As modulações subjetivas do paradigma da flexibilidade possuem interfaces éticas importantes na medida em que a nova ordem impõe diferentes valores, os quais, de algum modo, influenciam as escolhas de caráter pessoal. Assim, o imperativo do curto prazo implica em certa corrosão da confiança, da lealdade e do compromisso mútuo que compõem a trama dos laços sociais. Significa, pois, que o valor que está sendo cultivado por essa nova ordem é da mudança fugaz, do descompromisso e do não sacrifício, que faz colocar a seguinte questão ética: Como defender valores que são construídos a longo prazo em uma sociedade ditada pela lógica do curto prazo? A corrosão do caráter, acontece quando se destrói “aquelas qualidades de caráter que ligam os seres humanos uns aos outros, e dão a cada um deles, um senso de identidade sustentável” (SENNETTI, 2012, p.27)

No que tange os processos de subjetivação que se deflagram em amplos e complexos agenciamentos, chega-se ao pressuposto de Guattari sobre o modo como as transformações sociais afetam a configuração do inconsciente, não apenas como assimilador passivo, mas como inconsciente capaz de protestar e como local de produção dos territórios existenciais. Entretanto, a contradição se apresenta quando nossas experiências não conseguem acompanhar o ritmo das mudanças. A cartografia produzida pela força do desejo sofre também o processo de economia do desejo, de tal modo que, antes mesmo de ser possível delinear um jeito de viver dentro de um determinado contexto, esse modo de ser torna-se defasado em face da velocidade das transformações. Há, pois, um processo de “sucateamento de modos de existência promovido pelo mercado que faz e desfaz mundos: treinamos, dia após dia, nosso jogo de cintura para manter um mínimo de equilíbrio nisso tudo e adquirir agilidade na montagem de territórios” (GUATTARI; ROLNIK, 2005, p. 15).

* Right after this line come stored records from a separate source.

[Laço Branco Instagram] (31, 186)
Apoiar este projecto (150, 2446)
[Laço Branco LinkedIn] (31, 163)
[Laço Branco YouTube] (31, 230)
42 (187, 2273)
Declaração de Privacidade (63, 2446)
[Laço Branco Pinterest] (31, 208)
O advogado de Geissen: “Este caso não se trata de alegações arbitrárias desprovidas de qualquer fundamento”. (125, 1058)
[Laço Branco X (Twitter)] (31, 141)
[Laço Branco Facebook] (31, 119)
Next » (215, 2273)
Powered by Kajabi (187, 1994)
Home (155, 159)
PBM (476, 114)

Considerando a abordagem de Guattari e Deleuze, o território constitui a base sobre a qual os seres se organizam do ponto de vista subjetivo. Esses territórios delimitam a subjetividade em determinados modos de ser ao mesmo tempo em que se articulam com outras forças e seres existentes. Território significa, dessa forma, apropriação, pertença e uma forma de subjetividade fechada. Traduz o conjunto de representações e de projetos os quais mobilizam uma serie de escolhas, investimentos, comportamentos e definições sociais, culturais, estéticas e cognitivas

Já a desterritorialização diz respeito ao movimento de abertura do território a outras conformações possíveis, mediante as linhas de fuga. A reterritorialização compreende o processo de recomposição de um território transformado por um processo de desterritoralização (GUATTARI; ROLNIK, 2015).

Em meio às transformações nos processos organizacionais, há uma produtividade subjetividade no mundo do trabalho a qual impulsiona os trabalhadores a reconfigurarem seus modos de ser e suas práticas profissionais.